The trial was the first of about 400 U.S. lawsuits involving Accutane, which has been on the market since 1982, and Roche believes it has significant grounds to appeal. “Notwithstanding the verdict, the cause of inflammatory bowel disease remains unknown and there is no reliable scientific evidence that Accutane causes inflammatory bowel disease,” the company insists.

In considering New Jersey state consumer fraud charges, the state court jury found for Roche, saying the drugmaker didn’t misrepresent or conceal Accutane’s bowel risks prior to June 1995. Andrew McCarrell, a 36-year-old computer manager, said he had undergone multiple surgeries, including having his colon removed, after taking the drug in 1995. His symptoms included chronic diarrhea and incontinence, according to court documents.
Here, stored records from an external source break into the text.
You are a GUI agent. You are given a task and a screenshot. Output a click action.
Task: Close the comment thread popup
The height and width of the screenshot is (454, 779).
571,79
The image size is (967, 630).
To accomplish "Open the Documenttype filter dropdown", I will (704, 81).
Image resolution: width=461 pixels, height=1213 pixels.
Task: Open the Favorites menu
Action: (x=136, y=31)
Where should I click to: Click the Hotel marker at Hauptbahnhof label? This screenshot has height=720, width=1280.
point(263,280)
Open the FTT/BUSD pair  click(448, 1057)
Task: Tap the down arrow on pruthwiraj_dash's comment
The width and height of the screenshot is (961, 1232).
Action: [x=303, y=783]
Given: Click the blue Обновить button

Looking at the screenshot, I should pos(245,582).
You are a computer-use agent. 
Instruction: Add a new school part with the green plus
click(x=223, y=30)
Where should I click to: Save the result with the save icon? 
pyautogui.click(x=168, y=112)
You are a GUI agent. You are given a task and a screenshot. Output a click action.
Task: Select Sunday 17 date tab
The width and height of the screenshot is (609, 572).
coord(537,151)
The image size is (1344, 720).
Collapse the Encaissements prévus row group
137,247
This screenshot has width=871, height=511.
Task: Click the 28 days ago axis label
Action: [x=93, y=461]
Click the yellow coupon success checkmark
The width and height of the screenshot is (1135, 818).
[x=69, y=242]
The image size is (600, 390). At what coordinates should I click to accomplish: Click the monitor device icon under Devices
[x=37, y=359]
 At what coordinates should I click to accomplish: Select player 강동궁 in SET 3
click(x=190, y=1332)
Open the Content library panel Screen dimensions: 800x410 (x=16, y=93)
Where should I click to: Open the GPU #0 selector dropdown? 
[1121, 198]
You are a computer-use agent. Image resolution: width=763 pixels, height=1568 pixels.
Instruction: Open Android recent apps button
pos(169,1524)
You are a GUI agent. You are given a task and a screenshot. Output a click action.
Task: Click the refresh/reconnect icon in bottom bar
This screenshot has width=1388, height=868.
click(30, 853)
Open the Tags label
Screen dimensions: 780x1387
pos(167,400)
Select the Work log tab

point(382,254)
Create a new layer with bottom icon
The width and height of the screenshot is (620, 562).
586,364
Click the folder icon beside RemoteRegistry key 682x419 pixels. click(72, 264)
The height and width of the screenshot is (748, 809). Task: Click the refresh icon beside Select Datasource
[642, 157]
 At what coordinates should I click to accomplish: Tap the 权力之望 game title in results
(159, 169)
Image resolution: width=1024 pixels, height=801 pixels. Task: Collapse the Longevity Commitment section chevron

“It’s a huge result for the broader litigation,” McCarrell’s attorney Dave Buchanan says. “It bodes well for the 400 other Accutane cases.”

McCarrell, who has three children ages 10 months to 7 years old, said after the verdict that he will now be able to afford better medical treatment and to take time off from work, unpaid if necessary, to deal with his condition. “I’m ecstatic,” he told Reuters. “I hope this means (other plaintiffs) will finally get some justice. They deserve it just as much as I do. Hopefully, this will just be the start of getting them some relief.”

Jurors interviewed following the verdict said they believed Roche should have done more testing of the drug after it was on the market and before McCarrell began using the medicine. “We would like to send a message to Roche to clearly do further testing and evaluation,” says Cynthia Spivey, a 45-year-old casino worker. “They should have done way more testing in 11 years.”

Mark Schoettler, 48, says the jury had agreed there was no consumer fraud because there did not seem to be a deliberate attempt by the company to deceive or conceal the nature of the product. “It was benign neglect, not malice.”